A quick update on things in Jamaica: Not good. The death toll is rising as these crazy gangsters fortify areas of West Kingston against the police. The police and soldiers are shooting like crazy trying to weed out their enemies but there’s an obvious problem with this. In all the stray bullets, it’s the civilians being killed. But weren’t the good guys evacuated before the shooting began? Yes. On the news, they were. Maybe even on the internet. But in real life, they were stuck in their homes watching grenades blow holes all around them, because which sensible gun man is going to let his leverage get away? What’s to stop police from blowing the whole thing down if only bad guys were there? So the innocent must suffer along with the guilty and the whole thing makes me sick.

Watching the news is ridiculous when a poll scrolls across your screen asking “Do you think people in Tivoli should be allowed to bury their dead?” Seriously? Wait. No, seriously?
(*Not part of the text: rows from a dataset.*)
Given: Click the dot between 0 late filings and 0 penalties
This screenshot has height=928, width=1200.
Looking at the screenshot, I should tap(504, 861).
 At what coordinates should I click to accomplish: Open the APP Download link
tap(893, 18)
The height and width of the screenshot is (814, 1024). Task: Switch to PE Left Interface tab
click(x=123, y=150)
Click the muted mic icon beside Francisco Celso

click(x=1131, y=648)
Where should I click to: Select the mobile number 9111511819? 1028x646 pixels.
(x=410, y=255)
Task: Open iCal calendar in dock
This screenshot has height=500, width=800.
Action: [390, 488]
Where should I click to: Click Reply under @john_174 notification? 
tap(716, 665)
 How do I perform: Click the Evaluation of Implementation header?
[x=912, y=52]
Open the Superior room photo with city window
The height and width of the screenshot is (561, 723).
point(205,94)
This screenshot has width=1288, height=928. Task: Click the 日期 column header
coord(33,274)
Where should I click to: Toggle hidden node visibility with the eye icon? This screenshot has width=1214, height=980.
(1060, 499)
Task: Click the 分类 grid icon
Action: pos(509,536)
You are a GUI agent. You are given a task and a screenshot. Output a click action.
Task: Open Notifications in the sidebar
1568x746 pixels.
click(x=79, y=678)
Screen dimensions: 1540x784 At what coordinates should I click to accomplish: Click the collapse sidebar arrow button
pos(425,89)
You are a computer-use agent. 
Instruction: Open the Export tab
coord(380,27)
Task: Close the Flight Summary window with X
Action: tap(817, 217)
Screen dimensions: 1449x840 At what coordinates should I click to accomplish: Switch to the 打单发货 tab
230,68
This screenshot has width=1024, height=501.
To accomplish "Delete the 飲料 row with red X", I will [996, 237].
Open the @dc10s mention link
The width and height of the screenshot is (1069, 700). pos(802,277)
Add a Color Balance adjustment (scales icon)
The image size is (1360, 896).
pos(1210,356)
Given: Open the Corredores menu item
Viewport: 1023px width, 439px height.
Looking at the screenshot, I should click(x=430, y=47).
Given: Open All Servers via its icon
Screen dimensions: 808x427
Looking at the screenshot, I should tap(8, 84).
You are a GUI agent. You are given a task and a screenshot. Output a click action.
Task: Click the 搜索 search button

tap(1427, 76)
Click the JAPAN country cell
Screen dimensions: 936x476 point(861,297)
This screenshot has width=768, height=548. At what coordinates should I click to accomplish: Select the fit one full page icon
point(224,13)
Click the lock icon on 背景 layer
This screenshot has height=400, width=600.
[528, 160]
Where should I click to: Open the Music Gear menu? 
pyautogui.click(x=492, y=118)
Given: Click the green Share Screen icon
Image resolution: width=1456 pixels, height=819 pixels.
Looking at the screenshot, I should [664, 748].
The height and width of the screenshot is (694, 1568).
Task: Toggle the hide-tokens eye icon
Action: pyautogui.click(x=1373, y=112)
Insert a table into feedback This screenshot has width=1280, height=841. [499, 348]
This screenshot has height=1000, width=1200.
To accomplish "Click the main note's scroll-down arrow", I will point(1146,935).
Of course I’m a little preoccupied with what’s happening here, though it could be easy to ignore it. So many people do. It’s happening 4 hours away, and if you’re not there, you will only hear it on the news. So don’t watch the news, and it will all go away. Right? Wrong. I think that may be the kind of thinking Christians have been guilty of for centuries, and look where it’s gotten us. I realize I only thought I loved Jamaica before. All the craziness has made me realize I didn’t love her enough. Already the Christians have been flooding the media with commentary and rebuke towards the politicians, but there’s a part of me that realizes that this whole thing began when the church stayed on one side of the fence, while the unsaved stood on the other. This divide resulted in the creation of two separate Jamaicas. One you see in the tourist magazines, and the other you see on your five o’clock news, somewhere behind the smoking police houses on fire and the gunshots.

So before we start pointing fingers, I’d say it’s time we do some serious self-evaluation. What has the church done practically speaking, to change people from a heart level? What have we, who call ourselves Christians, done to impact and disciple those around us? My final slap to the face would be this- what have we who live uptown done to improve/bless/challenge/further the lives of anyone outside of our area code? Narrowing it down even more, what have you done? (I ask this of my own mirror also.)Can I congratulate myself or should I kick myself in the shins and step it up a notch?

In the meanwhile, we covet your prayers because we are here, doing what we can.